片方は燃やし尽くす勢いの炎、もう片方は球体を形どるように燃えていた。
それは小さな太陽の様なものだろうか。輝かしい為、周りからはその中心にいる名前が見えていないのだ。


「これ、会場大丈夫なのかーッ!!!?」


マイクの声が聞こえた瞬間、2つの炎が衝突した。

炎と炎がぶつかった為か、黒煙が発生した。
再び視界が悪くなり、状況を確認できなくなった。


「2人とも、返事をして!!」


状況判断の為、ミッドナイトは轟と名前に応答を求める。
しかし2人の返事はない。
暫くして黒煙が晴れ始めた。


「黒煙から姿を現わしたのは轟だー!!!苗字はどうなってんのー!?」


先に姿を確認できたのは轟だ。
巨大な氷で吹き飛ばれるのを防ぎ、場外を免れたようだ。


「苗字の姿も見えてきたぞー!!……って、なんだその格好!!!」


黒煙の中、やっと姿を捉えられた名前の格好はマイクも驚きの声をあげたのだ。
それは対峙していた轟も驚いていた。
先程まで見せていた黄金の鎧が無くなっており、その代わりと言うように槍が巨大化していた。
観客席にいる者と主審副主審の2人も名前の今の姿……英霊カルナの武装した姿に驚いているのだ。

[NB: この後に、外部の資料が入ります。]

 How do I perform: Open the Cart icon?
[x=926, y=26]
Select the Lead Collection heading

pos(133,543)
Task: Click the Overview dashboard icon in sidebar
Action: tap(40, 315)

2人ともまだ意識はあるが、先程の炎の衝突でかなりダメージがあるようだ。
だが見たところ、名前の方が酷く見える。
とどめと言うように轟が氷で足場を作り名前に接近した。


「ッ!?」


その氷の音に反応したのか、名前が炎を発生させた。
その炎により梳かされた氷は足場としての意味を失い、轟のバランスを崩した。
ステージに着地した轟が名前の出方を窺っていると、


「……!」


巨大な槍が金色の光を放って消滅し名前の服装が体操着姿に戻った。……そして、そのまま身体が横へ傾いていった。
そう、先程の攻撃で名前は限界を超えてしまったのだ。……彼女にとって最後の抵抗だったのだ。


「え……っ?」


轟は倒れていく名前を、再び自分の母に重ねてしまった。
倒れる寸前の名前を腕で受け止めた事に轟は短く驚きの声を出した。……無意識だったらしい。

足音に気付き、轟は顔を上げる。
そこには主審のミッドナイトが立っており、轟の腕の中にいる名前の容態を確認する。
名前は個性の使用限度を超えたため、身体を休める体勢に入っていた。ゆっくりと呼吸して眠っているのが証拠だ。


「……苗字さん、行動不能。決勝戦進出、轟君ッ!!」


ミッドナイトの声に会場が盛り上がりを見せた。
轟の勝利と同時に、名前の敗北が決定した。

轟は自身に向けて上がった歓声よりも、ロボットによってリカバリーガールの元へ運ばれていく名前を轟は見送った。

会場修復のため、準決勝2試合目までの間、空白の時間が設けられた。